### EXERCISE INSTRUCTIONS
1. From the aquarium forum thread, extract word for word the passage that opens with the words containing "Well-Known Member" and closes with "tank maintenance instead.".
2. For each of these statements, say yes or no depending on whether it agrees with the aquarium forum thread, and quote the words from the thread that decide it: (a) The moderator gives 8 weeks as the most time the fish should spend in hypo. (b) Amquel Plus lowers the nitrite level in the tank. (c) Firstborn plans to keep the fish in hypo for 6 weeks after the last ich spot disappears.

#### EXTRACTED TEXT

AZNO3 Nitrate & Dissolved Organics Exporter Additive/Supplement :notsure:
I have never heard of that product. I am realy against using chemicals in a salt system because I have seen the disastrous mistakes of others. I do not believe that ANY med can replicate water changes at all. These fish come from the ocean and don't respond well to chemicals. Do some more waterchanges.
 

triton

Member
I did another 25% water change, and my Nitrites are at .25.
Should I keep doing the water changes? I have about another 5 1/2 weeks left of hypo.
 

firstborn

Member
I did another 25% water change, and my Nitrites are at .25.
Should I keep doing the water changes? I have about another 5 1/2 weeks left of hypo.
 

geridoc

Well-Known Member
I used Amquel Plus the one time that I had a nitrite spike in my QT, and it seemed to work. The fish were distressed until I began treatment, then were fine. The nitrite level does not change, but it is converted into a form that does not bind with hemoglobin in the blood, so the fish are not harmed. It still can be metabolized by the bacteria, so will go away. It is temporary measure, made necessary by your removing the lr from your tank. Don't rely on this stuff on a regular basis - rely on good tank maintenance instead.
 

sepulatian

Moderator
Originally Posted by Firstborn
I did another 25% water change, and my Nitrites are at .25.
Should I keep doing the water changes? I have about another 5 1/2 weeks left of hypo.
5 1/2 weeks? Were did you get this number? Have the ich dropped off yet? Continue to do the changes until the nitrites read 0.
 

firstborn

Member
Originally Posted by sepulatian
5 1/2 weeks? Were did you get this number? Have the ich dropped off yet? Continue to do the changes until the nitrites read 0.
The ich have dropped off. I am going to go 6 weeks after the last ich spot has dissapeared for added security.
I am not sure the nitrites will hit 0 without the lr. I guess I can try, although I don't think .25 is going to do much.
 

sepulatian

Moderator
Originally Posted by Firstborn
The ich have dropped off. I am going to go 6 weeks after the last ich spot has dissapeared for added security.
I am not sure the nitrites will hit 0 without the lr. I guess I can try, although I don't think .25 is going to do much.
No, .25 isn't bad, just an annoyance to the fish. You want to keep them as stress free as possible though. 6 weeks is a bit excessive in hypo. I assume it took about a week for the ich to drop off? It takes a week to raise the salinity back up. That is 8 weeks total. If you see signs of stress after 4 weeks begin to raise it. I understand that you want to be cautious, but hypo can have negative effects if the fish are in it for too long. 8 weeks is max.

########
#### DATASET

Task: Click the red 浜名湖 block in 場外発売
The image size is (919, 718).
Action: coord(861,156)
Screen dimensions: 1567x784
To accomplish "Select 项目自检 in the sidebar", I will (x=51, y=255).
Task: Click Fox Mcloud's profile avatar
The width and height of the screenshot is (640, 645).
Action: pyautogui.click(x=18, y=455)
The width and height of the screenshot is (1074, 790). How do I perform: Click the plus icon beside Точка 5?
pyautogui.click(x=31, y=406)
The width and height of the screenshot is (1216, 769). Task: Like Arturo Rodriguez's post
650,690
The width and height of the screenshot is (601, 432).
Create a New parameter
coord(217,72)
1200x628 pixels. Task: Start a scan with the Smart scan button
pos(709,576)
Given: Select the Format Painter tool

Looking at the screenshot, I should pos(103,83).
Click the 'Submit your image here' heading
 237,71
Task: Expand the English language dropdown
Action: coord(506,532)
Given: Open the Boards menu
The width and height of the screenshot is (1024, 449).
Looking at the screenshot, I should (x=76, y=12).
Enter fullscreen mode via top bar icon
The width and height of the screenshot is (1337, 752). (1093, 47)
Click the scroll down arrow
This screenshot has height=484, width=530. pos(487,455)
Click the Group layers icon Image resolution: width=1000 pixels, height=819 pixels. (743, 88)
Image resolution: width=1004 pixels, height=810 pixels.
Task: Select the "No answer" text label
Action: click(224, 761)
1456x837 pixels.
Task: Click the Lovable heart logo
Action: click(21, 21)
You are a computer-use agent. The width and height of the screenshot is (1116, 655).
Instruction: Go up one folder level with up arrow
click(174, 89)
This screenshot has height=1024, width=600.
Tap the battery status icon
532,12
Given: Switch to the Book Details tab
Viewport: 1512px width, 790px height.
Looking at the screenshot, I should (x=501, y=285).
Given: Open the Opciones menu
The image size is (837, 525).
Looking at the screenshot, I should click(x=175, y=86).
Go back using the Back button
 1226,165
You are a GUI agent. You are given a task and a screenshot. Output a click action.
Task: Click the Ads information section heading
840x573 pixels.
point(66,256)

########

### SOLUTIONS TO THE PROBLEMS
1.
Well-Known Member
I used Amquel Plus the one time that I had a nitrite spike in my QT, and it seemed to work. The fish were distressed until I began treatment, then were fine. The nitrite level does not change, but it is converted into a form that does not bind with hemoglobin in the blood, so the fish are not harmed. It still can be metabolized by the bacteria, so will go away. It is temporary measure, made necessary by your removing the lr from your tank. Don't rely on this stuff on a regular basis - rely on good tank maintenance instead.

2.
(a) Yes: "8 weeks is max."
(b) No: "The nitrite level does not change, but it is converted into a form that does not bind with hemoglobin in the blood"
(c) Yes: "I am going to go 6 weeks after the last ich spot has dissapeared for added security."